Waking the Witch: Reflections on Women, Magic, and Power: Witchcraft Bestseller
Autor Pam Grossmanen Limba Engleză Hardback – 10 iul 2019
A whip-smart and illuminating exploration of the world’s fascination with witches from podcast host and practicing witch Pam Grossman (The Witch Wave), who delves deeply into why witches have intrigued us for centuries and why they’re more relevant now than ever.
When you think of a witch, what do you picture? Pointy black hat, maybe a broomstick. But witches in various guises have been with us for millennia. In Waking the Witch, Pam Grossman explores the cultural and historical impact of the world’s most magical icon. From the idea of the femme fatale in league with the devil in early modern Europe and Salem, to the bewitching pop culture archetypes in Buffy the Vampire Slayer, Sabrina the Teenage Witch, and Harry Potter; from the spooky ladies in fairy tales and horror films to the rise of feminist covens and contemporary witchcraft, witches reflect the power and potential of women.

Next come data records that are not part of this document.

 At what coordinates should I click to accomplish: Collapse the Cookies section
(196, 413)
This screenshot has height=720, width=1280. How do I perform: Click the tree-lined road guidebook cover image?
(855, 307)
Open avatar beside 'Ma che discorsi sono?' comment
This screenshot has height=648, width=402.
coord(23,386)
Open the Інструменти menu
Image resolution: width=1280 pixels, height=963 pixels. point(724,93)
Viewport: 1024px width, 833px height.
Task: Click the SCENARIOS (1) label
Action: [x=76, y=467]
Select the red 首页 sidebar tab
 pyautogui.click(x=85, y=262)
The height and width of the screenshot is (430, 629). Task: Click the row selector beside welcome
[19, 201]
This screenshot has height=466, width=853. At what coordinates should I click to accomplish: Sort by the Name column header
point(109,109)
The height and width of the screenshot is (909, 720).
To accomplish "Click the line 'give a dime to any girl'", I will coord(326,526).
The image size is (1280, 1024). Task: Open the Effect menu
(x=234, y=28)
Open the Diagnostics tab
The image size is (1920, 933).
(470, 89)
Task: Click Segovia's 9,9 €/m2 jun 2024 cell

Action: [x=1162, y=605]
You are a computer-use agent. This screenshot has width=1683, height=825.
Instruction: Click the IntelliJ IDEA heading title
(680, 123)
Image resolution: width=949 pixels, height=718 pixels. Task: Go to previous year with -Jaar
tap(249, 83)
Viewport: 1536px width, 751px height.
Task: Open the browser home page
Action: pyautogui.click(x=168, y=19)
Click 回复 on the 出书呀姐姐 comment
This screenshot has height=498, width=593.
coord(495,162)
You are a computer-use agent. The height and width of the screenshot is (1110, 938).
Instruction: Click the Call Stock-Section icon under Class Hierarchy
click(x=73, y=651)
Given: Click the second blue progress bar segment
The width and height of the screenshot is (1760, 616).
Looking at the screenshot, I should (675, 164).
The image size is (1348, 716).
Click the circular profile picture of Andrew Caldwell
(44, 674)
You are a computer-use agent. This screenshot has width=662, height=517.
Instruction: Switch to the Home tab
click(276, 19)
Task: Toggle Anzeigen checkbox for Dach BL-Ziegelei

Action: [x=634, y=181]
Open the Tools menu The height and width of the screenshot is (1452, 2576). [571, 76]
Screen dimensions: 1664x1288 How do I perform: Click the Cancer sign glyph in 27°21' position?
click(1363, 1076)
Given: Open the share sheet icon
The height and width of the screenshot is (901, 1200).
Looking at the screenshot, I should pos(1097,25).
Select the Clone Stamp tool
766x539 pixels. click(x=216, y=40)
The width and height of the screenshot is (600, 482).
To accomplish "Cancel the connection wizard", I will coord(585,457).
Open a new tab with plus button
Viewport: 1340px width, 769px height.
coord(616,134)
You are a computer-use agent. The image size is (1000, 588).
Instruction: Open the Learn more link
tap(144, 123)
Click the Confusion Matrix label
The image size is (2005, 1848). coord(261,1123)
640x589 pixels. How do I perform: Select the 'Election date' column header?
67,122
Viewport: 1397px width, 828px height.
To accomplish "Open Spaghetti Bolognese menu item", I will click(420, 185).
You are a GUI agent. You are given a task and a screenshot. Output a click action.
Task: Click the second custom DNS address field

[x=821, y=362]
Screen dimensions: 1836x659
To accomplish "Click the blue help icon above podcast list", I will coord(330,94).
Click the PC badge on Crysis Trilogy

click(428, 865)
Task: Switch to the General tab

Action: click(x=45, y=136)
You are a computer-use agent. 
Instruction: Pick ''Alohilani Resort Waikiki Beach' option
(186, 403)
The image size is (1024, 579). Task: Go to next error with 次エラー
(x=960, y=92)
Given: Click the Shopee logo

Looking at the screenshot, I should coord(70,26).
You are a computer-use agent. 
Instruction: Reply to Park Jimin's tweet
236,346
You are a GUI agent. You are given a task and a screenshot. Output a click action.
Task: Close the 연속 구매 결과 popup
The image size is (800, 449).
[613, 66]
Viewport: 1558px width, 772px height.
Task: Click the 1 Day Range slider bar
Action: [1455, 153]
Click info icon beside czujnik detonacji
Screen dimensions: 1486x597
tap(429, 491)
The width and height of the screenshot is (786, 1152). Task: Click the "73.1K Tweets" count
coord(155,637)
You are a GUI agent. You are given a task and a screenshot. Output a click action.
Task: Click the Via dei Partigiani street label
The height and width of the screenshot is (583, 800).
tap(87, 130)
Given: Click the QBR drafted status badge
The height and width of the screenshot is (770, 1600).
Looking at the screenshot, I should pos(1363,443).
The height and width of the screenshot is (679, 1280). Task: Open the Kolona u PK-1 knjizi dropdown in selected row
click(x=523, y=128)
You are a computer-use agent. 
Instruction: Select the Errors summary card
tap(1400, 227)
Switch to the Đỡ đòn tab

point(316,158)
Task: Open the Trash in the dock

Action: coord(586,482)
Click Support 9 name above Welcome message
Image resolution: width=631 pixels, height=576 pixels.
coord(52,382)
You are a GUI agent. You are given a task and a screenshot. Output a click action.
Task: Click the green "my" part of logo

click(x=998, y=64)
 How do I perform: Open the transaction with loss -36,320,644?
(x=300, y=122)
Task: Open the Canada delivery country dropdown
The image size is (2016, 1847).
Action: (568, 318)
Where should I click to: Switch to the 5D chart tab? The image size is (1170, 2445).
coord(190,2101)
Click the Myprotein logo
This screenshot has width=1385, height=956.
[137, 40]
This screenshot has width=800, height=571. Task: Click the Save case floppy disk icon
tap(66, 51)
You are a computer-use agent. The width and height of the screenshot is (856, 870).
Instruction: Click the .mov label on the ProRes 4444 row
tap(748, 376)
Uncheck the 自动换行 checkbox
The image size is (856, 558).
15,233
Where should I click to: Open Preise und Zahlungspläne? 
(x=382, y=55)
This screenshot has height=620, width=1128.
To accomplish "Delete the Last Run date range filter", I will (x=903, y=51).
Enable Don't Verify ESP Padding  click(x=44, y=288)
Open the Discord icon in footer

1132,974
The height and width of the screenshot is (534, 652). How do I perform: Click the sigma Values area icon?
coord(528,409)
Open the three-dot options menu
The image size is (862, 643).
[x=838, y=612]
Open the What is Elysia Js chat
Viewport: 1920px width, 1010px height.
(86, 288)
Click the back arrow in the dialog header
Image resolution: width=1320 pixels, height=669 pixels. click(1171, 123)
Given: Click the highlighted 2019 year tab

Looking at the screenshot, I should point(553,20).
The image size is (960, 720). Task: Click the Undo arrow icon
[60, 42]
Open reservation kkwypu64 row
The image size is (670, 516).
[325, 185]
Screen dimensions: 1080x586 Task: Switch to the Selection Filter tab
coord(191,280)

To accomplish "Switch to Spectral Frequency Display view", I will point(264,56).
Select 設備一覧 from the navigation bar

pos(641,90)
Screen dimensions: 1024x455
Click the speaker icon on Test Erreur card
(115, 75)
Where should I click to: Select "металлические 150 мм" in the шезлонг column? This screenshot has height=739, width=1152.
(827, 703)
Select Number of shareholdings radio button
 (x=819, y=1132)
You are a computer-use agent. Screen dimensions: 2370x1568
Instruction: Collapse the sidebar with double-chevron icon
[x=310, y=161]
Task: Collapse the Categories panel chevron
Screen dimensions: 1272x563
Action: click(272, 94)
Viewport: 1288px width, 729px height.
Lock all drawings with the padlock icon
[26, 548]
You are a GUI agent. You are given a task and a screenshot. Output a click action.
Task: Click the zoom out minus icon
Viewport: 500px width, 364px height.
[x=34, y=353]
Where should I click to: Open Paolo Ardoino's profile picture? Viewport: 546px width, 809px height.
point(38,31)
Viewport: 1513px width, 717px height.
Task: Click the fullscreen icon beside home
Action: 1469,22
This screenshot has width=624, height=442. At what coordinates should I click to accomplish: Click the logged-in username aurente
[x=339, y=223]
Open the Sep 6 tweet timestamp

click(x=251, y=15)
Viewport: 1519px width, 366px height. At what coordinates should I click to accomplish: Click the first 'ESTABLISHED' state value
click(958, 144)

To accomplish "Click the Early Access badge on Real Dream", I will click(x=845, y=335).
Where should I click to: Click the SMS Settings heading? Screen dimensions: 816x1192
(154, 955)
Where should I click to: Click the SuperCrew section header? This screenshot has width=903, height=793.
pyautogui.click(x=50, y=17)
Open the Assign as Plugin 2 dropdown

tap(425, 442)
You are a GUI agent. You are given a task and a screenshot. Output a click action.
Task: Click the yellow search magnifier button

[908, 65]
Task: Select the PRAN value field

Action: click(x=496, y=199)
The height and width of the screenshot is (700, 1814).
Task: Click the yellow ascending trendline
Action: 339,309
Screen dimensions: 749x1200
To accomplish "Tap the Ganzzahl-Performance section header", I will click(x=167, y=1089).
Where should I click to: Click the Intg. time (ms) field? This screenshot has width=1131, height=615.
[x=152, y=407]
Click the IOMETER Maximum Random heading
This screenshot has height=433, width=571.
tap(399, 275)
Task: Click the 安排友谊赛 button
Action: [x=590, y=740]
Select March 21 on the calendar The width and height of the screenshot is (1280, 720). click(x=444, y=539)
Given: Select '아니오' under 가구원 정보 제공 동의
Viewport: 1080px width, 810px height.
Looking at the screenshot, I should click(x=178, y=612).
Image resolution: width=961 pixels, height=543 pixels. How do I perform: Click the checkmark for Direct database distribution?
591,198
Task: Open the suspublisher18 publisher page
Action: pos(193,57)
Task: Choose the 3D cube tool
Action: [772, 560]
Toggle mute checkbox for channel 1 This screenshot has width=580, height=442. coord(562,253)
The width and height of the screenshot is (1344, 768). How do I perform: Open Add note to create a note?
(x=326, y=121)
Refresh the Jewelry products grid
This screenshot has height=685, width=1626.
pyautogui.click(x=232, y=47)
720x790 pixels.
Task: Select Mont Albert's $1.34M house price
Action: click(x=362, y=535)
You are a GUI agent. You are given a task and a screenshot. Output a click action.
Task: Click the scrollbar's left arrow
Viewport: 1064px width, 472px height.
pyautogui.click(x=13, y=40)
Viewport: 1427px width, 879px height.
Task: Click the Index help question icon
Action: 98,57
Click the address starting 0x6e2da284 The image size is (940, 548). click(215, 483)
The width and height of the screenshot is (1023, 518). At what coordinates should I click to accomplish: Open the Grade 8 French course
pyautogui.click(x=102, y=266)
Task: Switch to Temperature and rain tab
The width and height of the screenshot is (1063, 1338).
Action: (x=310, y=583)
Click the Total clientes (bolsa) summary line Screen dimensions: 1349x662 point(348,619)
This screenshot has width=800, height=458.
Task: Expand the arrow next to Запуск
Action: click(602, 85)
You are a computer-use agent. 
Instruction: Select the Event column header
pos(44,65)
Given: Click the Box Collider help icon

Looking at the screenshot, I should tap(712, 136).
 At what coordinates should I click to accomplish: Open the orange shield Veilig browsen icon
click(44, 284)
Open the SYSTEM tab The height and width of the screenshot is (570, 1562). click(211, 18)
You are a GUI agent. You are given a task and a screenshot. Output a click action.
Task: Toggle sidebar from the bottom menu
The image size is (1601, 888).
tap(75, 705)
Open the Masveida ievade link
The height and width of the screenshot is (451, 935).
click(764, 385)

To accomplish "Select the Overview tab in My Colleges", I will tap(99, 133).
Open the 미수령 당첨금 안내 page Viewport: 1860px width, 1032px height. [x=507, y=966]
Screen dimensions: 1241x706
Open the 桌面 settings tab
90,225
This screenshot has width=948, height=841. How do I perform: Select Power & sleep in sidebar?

In this fascinating read that is part cultural analysis, part memoir, Pam opens up about her own journey on the path to witchcraft, and how her personal embrace of the witch helped her find strength, self-empowerment, and a deeper purpose.
A comprehensive meditation on one of the most mysterious and captivating figures of all time, Waking the Witch celebrates witches past, present, and future, and reveals the critical role they have played—and will continue to play—in shaping the world as we know it.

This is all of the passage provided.